• [Task] Print exactly the lines that run from the first line of the material to the line containing "Open the Build Triggers section", both ends included, and skip the pictures.

• [Data records]
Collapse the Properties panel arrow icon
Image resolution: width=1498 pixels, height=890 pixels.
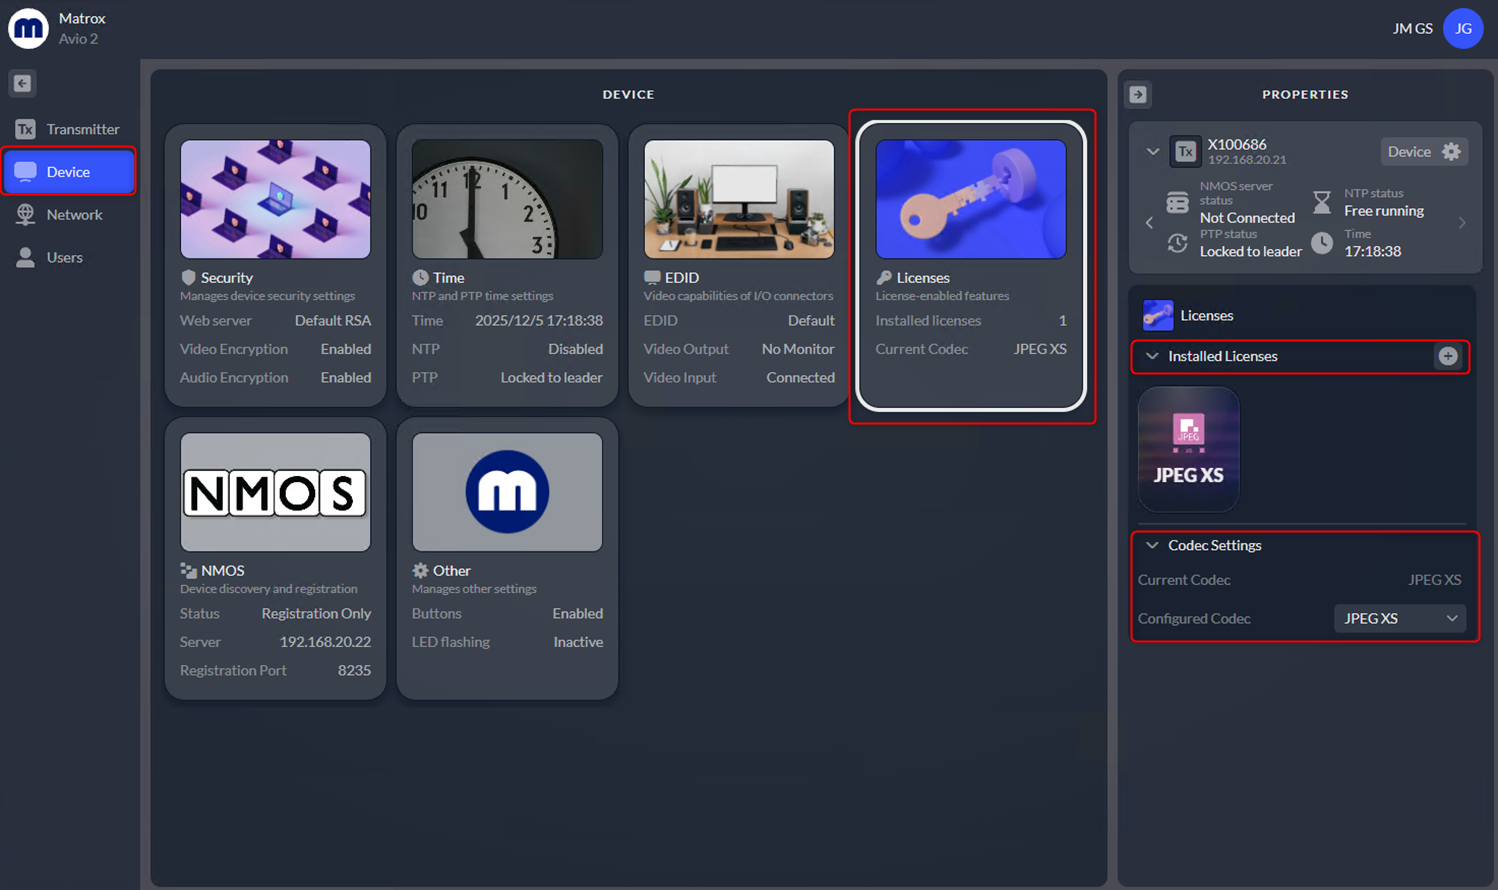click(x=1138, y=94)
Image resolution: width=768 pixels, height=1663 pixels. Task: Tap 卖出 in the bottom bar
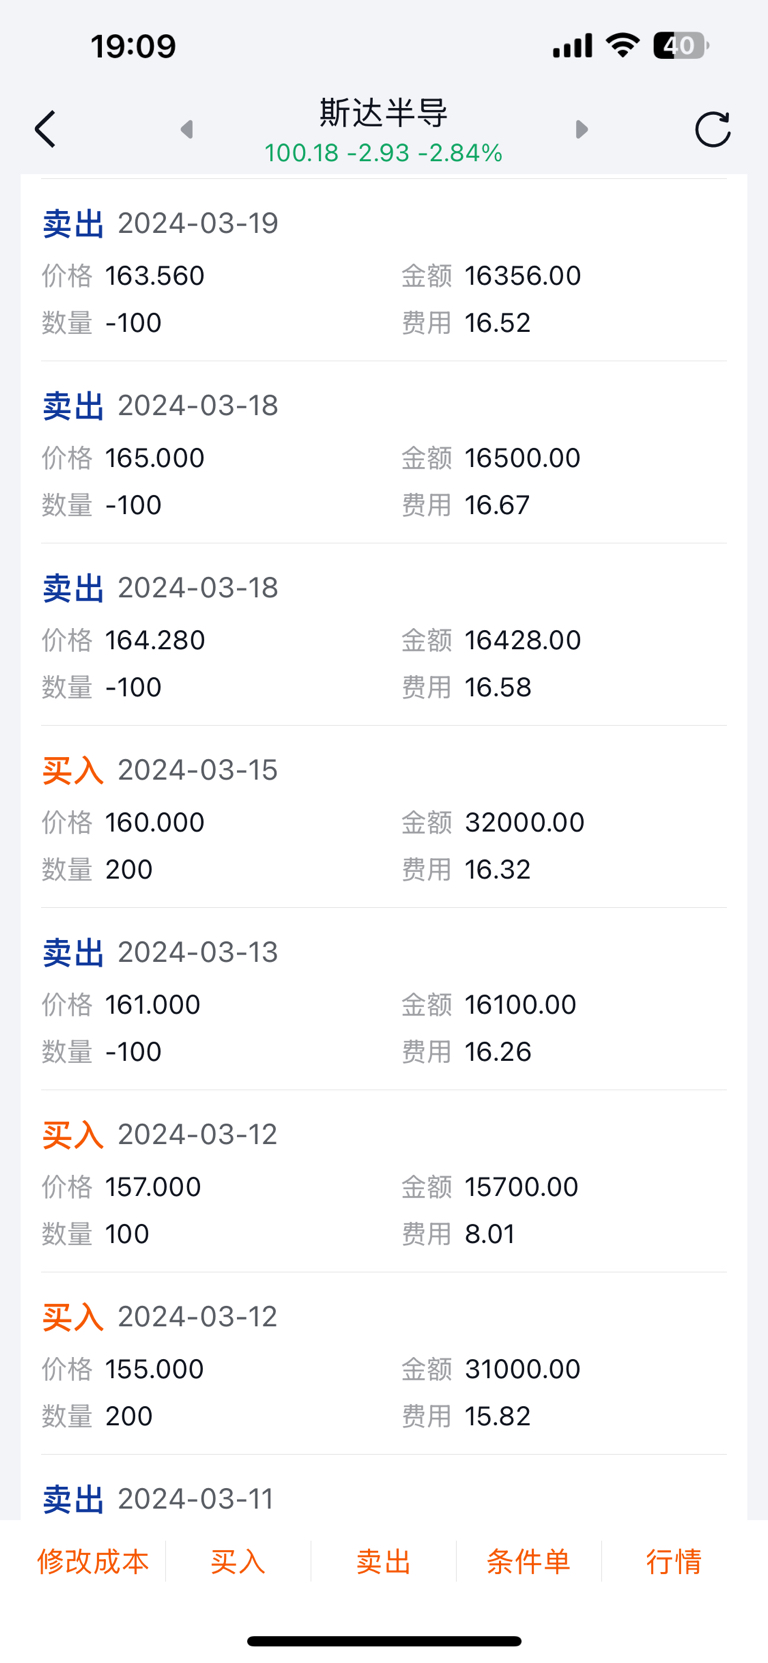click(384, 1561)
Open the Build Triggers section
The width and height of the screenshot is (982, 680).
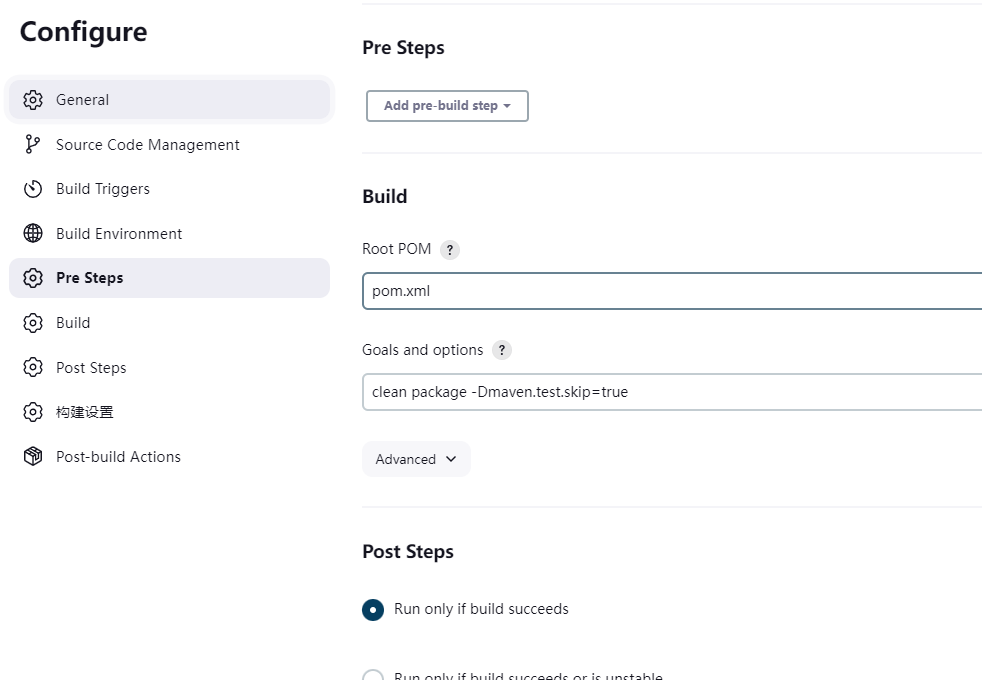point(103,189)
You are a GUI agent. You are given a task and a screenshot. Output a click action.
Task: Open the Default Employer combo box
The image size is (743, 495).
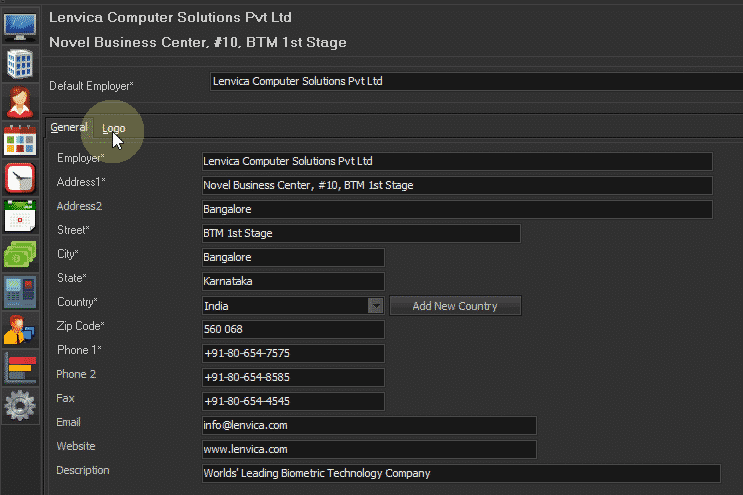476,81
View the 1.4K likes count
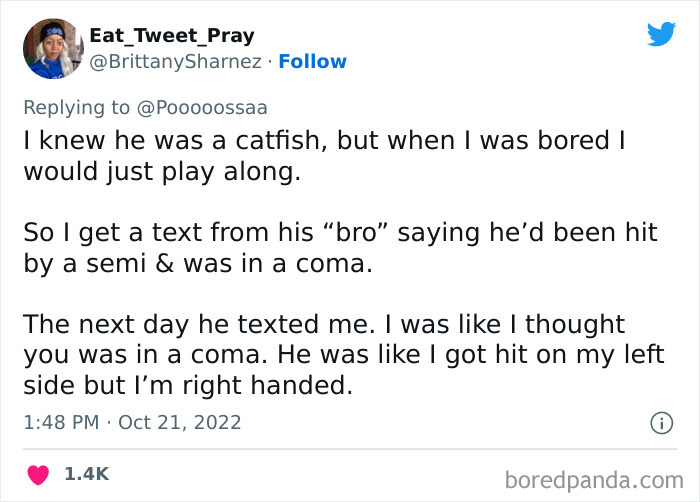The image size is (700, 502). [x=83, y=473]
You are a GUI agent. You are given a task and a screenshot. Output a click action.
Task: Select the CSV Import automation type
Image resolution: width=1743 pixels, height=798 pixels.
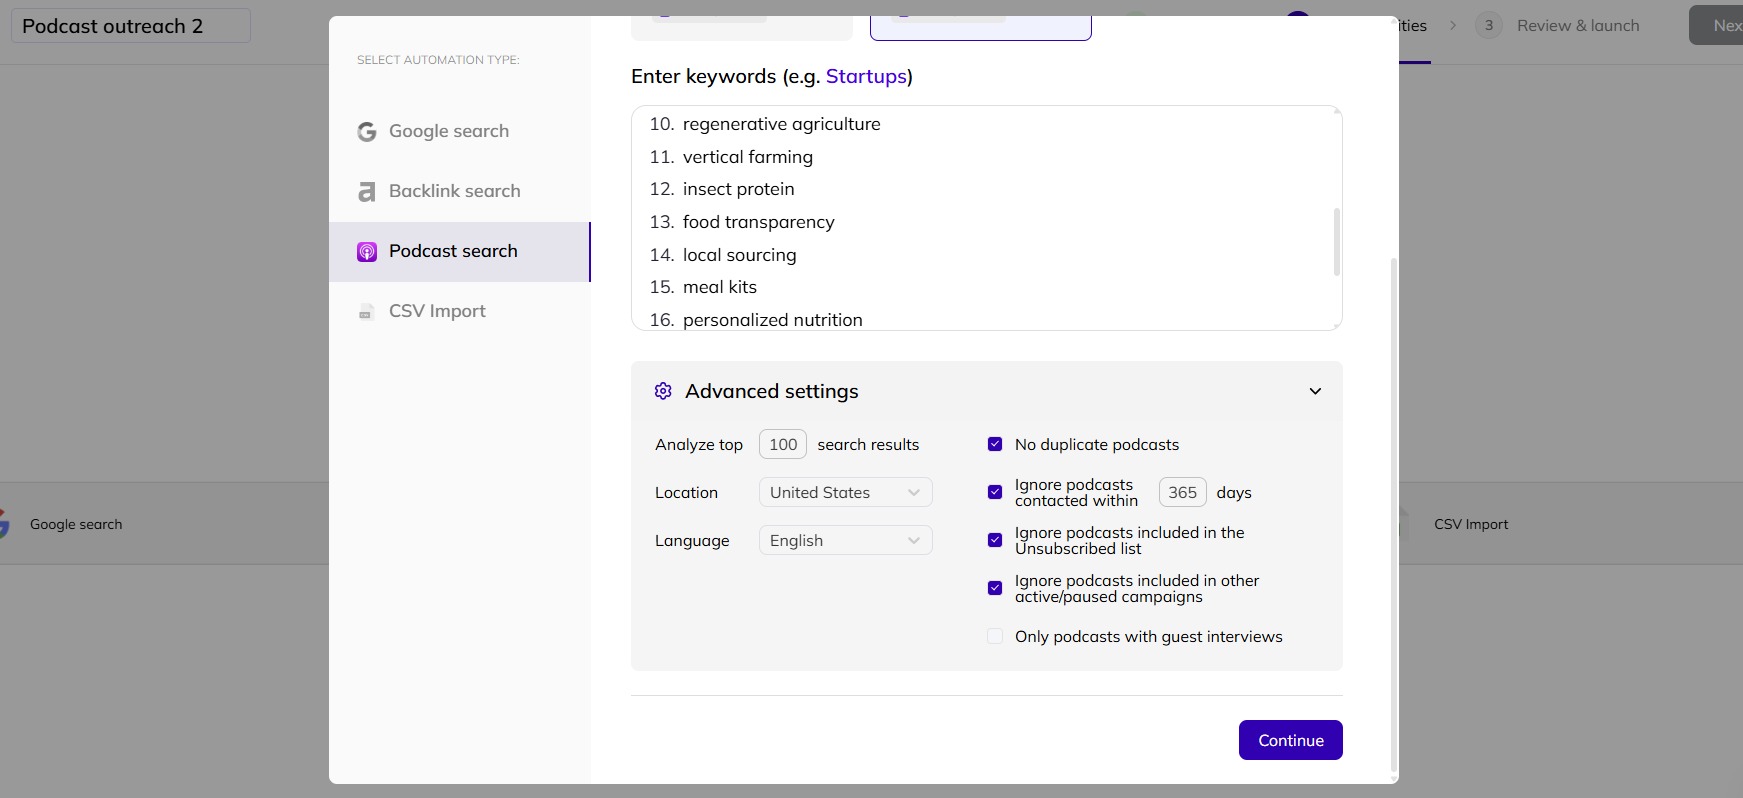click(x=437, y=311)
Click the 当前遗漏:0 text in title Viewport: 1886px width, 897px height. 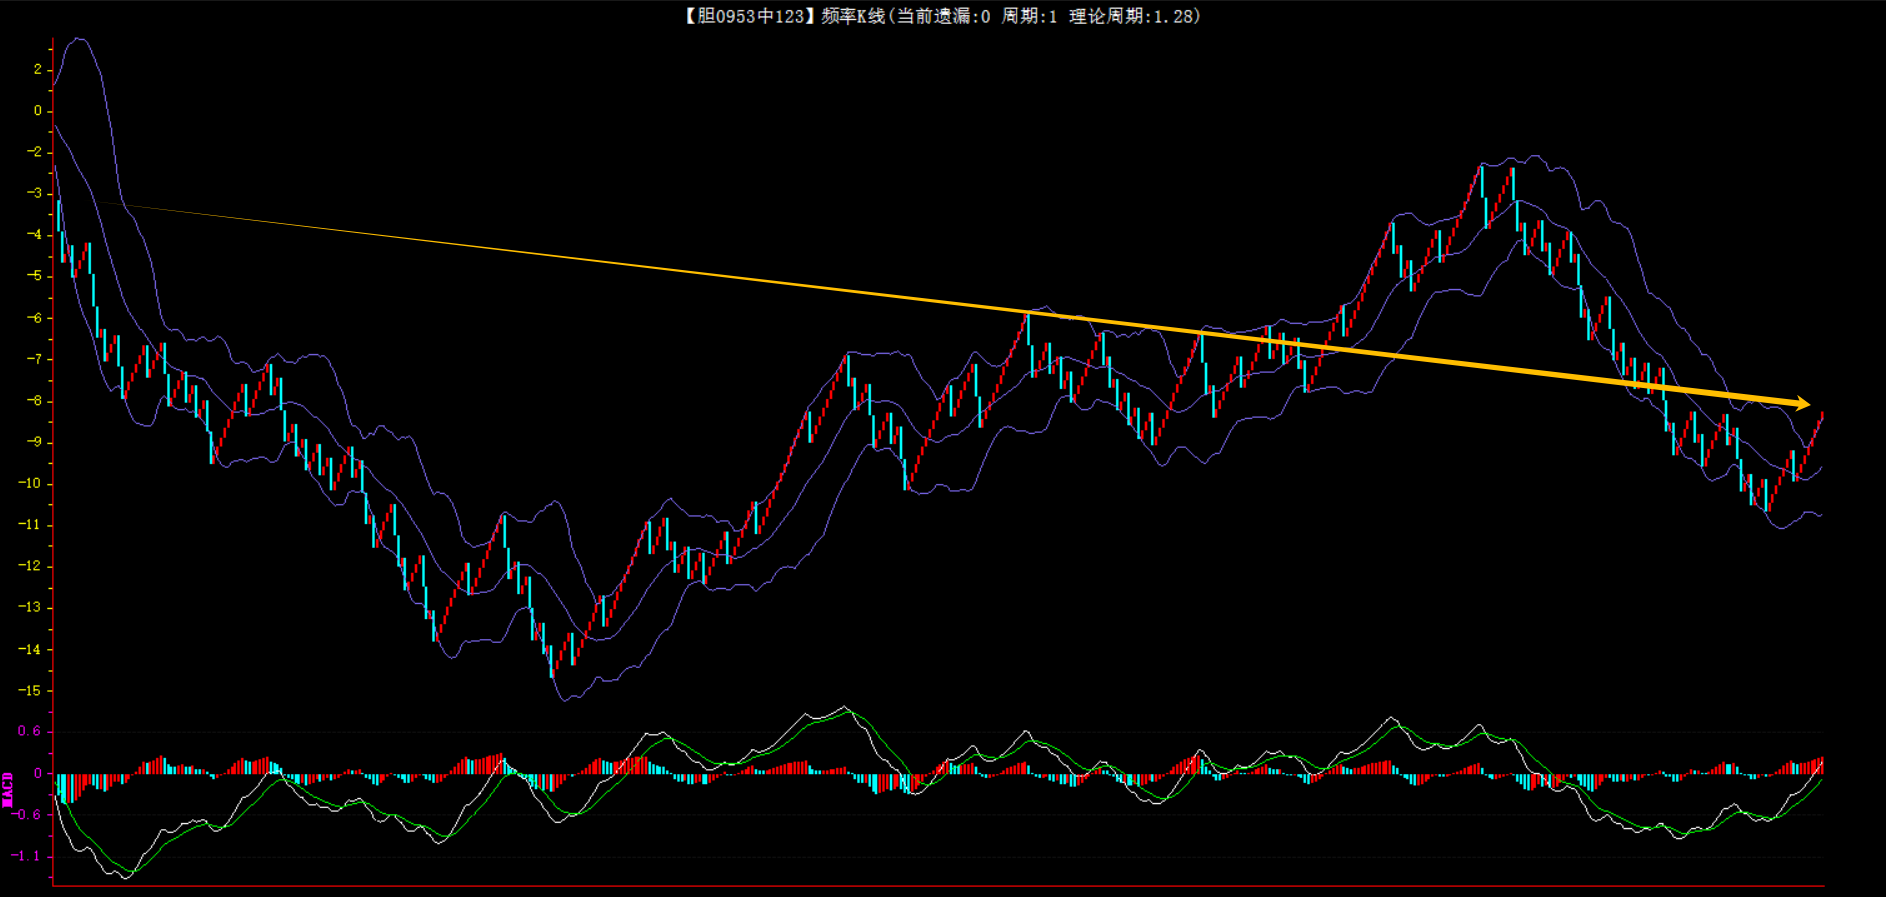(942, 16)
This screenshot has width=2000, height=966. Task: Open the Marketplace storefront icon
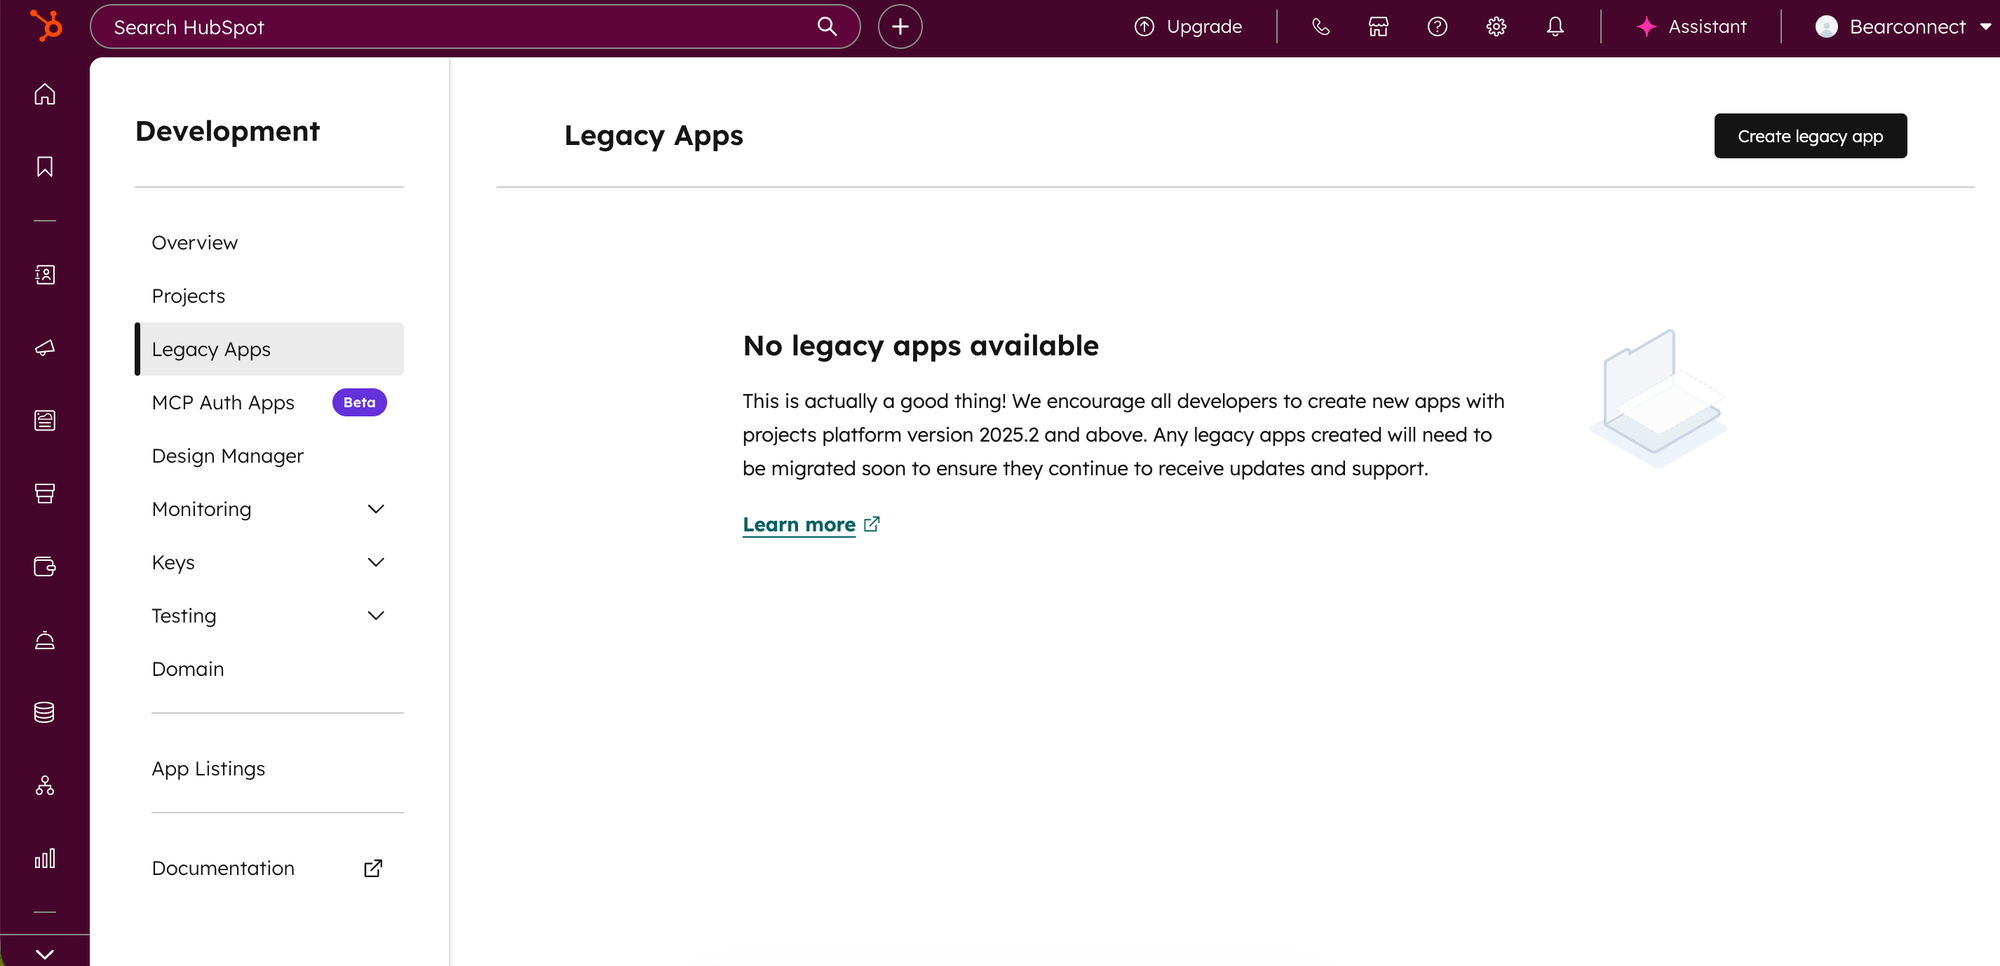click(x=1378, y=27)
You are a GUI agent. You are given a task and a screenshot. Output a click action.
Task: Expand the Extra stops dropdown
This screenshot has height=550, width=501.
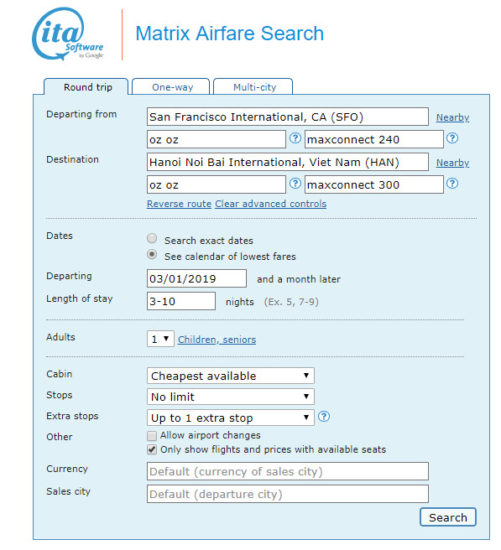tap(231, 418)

• [Solution]
Collapse the Properties panel arrow icon
Image resolution: width=1498 pixels, height=890 pixels.
click(x=1138, y=94)
Image resolution: width=768 pixels, height=1663 pixels. Task: Tap 卖出 in the bottom bar
click(384, 1561)
Open the Build Triggers section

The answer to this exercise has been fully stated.